Posted: January 30th, 2022
The proposal should be 6 pages, 11-12 pt Times New Roman. This is for a research methods class. Please have an understanding of how to do a research paper proposal. The proposal you’ll be writing for this class is a proposal to conduct research. Because you can’t actually implement a solution to the problem you’ve identified, you will be explaining why the problem needs to be addressed and how you’ll conduct research to find a solution. Your proposal does not outline a solution to the problem. Instead it will explain the problem, the need for a solution, and outline how you will go about researching that solution. Should include a purpose, Summary, Introduction, Annotated bibliography, proposed program/plan of work, Budget and schedule.
What is the purpose of your proposal? Clearly explain the purpose of your document. For an unsolicited proposal, the statement of purpose can convince a reader to keep going and not simply recycle the proposal.
What content is included in the proposal? The summary is a very brief synopsis of the document where you provide a quick overview of the proposal. Again, the summary should have enough information to compel the reader to keep going, but not so much as to overwhelm them.
What problem or problems will the proposed project address? In this section the writer defines the problem by answering the four questions addressed by your Preliminary Research Statement: What is wrong? What is lacking? What is unknown? What is the need? As well as who will benefit from your addressing the problem.
This section also gives some background regarding the problem and explains how it developed. By providing some history or context, readers can understand the scope of the problem and be convinced of the need to find a solution.
Finally, tailor your language to the reader. If the proposal recipient is an expert in your field then jargon may be appropriate. If they are not, consider using more common language and defining key terms.
In order to tailor the proposal to your reader, it’s important to have a clear idea of who that reader or audience will be. You’ll need to know the following: who will read the proposal, their degree of familiarity with the topic, existing knowledge, why your proposal is of interest to them, and why they would be interested in finding a solution.
Sometimes an annotated bibliography is also referred to as a Review of Literature. That name indicates both its form and function. The annotated bib should show the reader what research has already been conducted on this topic and interpret that information to reach a conclusion about the relevance of your study and how it might contribute to the existing knowledge base.
Prepare an annotated bibliography, using either MLA (Links to an external site.) or APA (Links to an external site.) citation style, of at least four published sources that deal in some way with your research problem, according to the following criteria:
Make sure that your annotations are conclusive, not simply descriptive. Write a concise annotation that summarizes the central theme and scope of the book or article. Include one or more sentences that (a) evaluate the authority or background of the author, (b) comment on the intended audience, (c) compare or contrast this work with another you have cited, or (d) explain how this work illuminates your bibliography topic.
All entries should be arranged alphabetically by the author’s last name or by the first substantive word in the title, if there is no author. (Do not alphabetize by use of articles–“a,” “an,” or “the.”)
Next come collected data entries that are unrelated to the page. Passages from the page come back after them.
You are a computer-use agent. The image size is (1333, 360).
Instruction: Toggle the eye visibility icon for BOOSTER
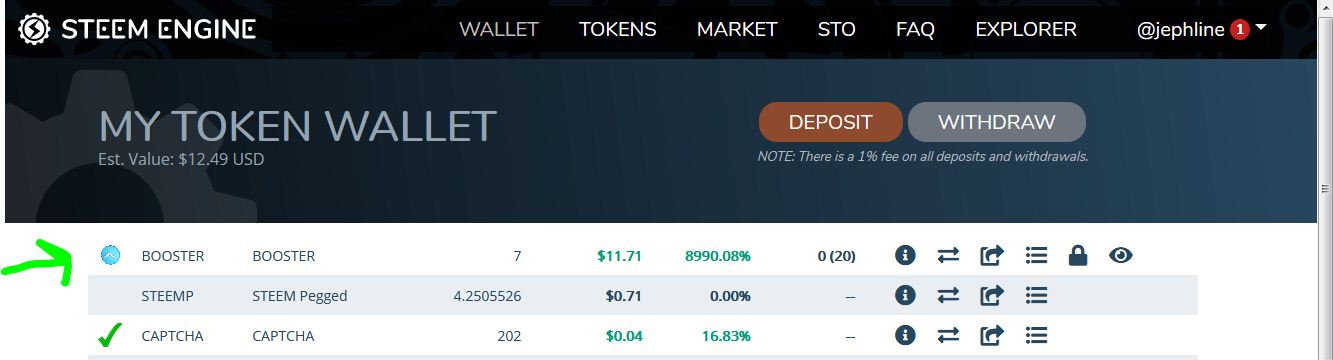[1121, 256]
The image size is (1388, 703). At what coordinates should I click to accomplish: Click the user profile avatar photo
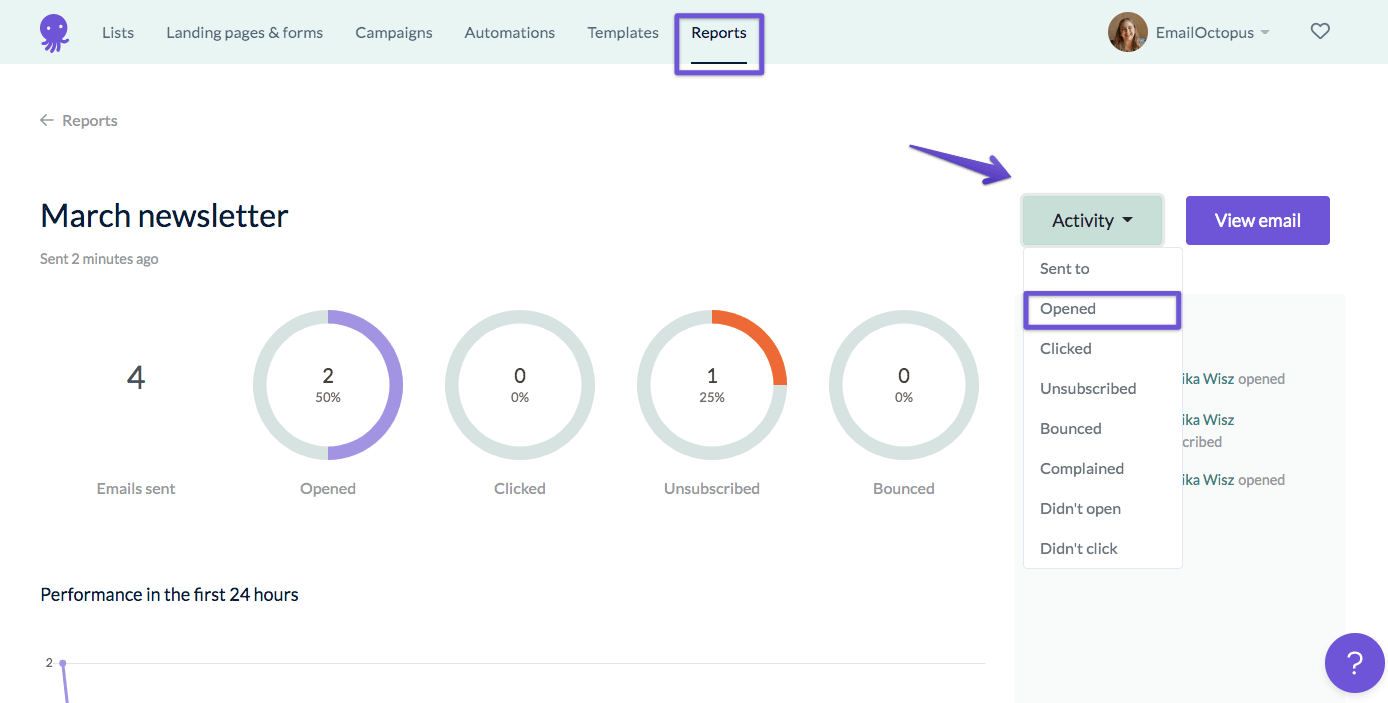click(x=1127, y=32)
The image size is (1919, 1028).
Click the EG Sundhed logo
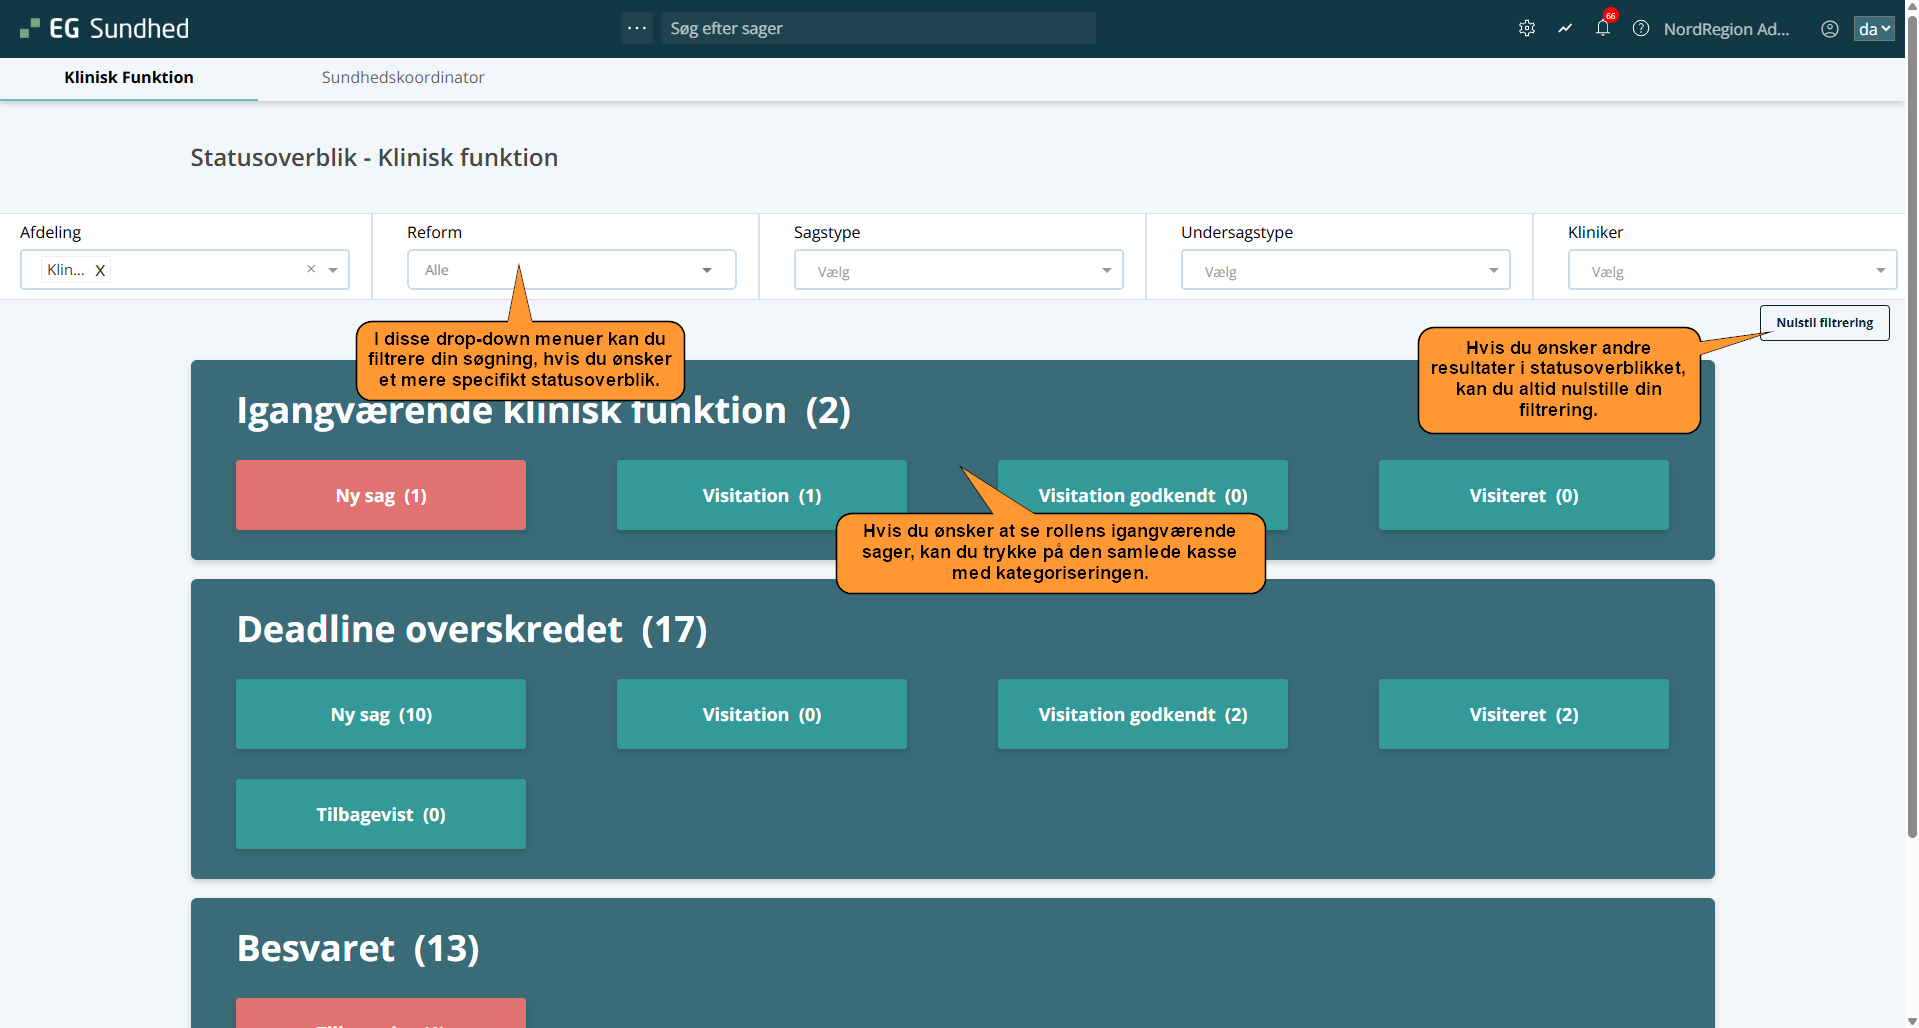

Provide complete bibliographic information, including inclusive page numbers and, if the article is from an online version of a journal, include the author of the site, place of origin, and date of internet citations.
Double-space between annotations. Entry information may be single- or double-spaced.
Within each entry, indent all lines after the first five spaces. This includes the bibliographic citation material as well; if it takes more than one line, indent the second, and so on.
Use peer-reviewed or expert sources, not popular ones. Annotated entries for popular websites will not receive credit. If you have questions about a source, please ask me or a librarian.
Proposed Program/Plan of Work (research methods)
What work will be completed and how will it be accomplished? What steps will you take to conduct? How will these steps collect information for your project? This section is strongest when it contains very specific details and can demonstrate a clear understanding of the issue and your approach. Dates, times, locations—any information that would indicate a concrete plan and accountability will strengthen your proposal.
Who will be leading this project and why/how are they qualified? Here you may provide a brief biographical summary of yourself.
Budget and Schedule
How much will it cost and how long will it take? In this case you’re outlining the cost of conducting the research—not the cost of solving the problem. For example, perhaps you want to budget a salary for yourself as a researcher or money for printing or driving.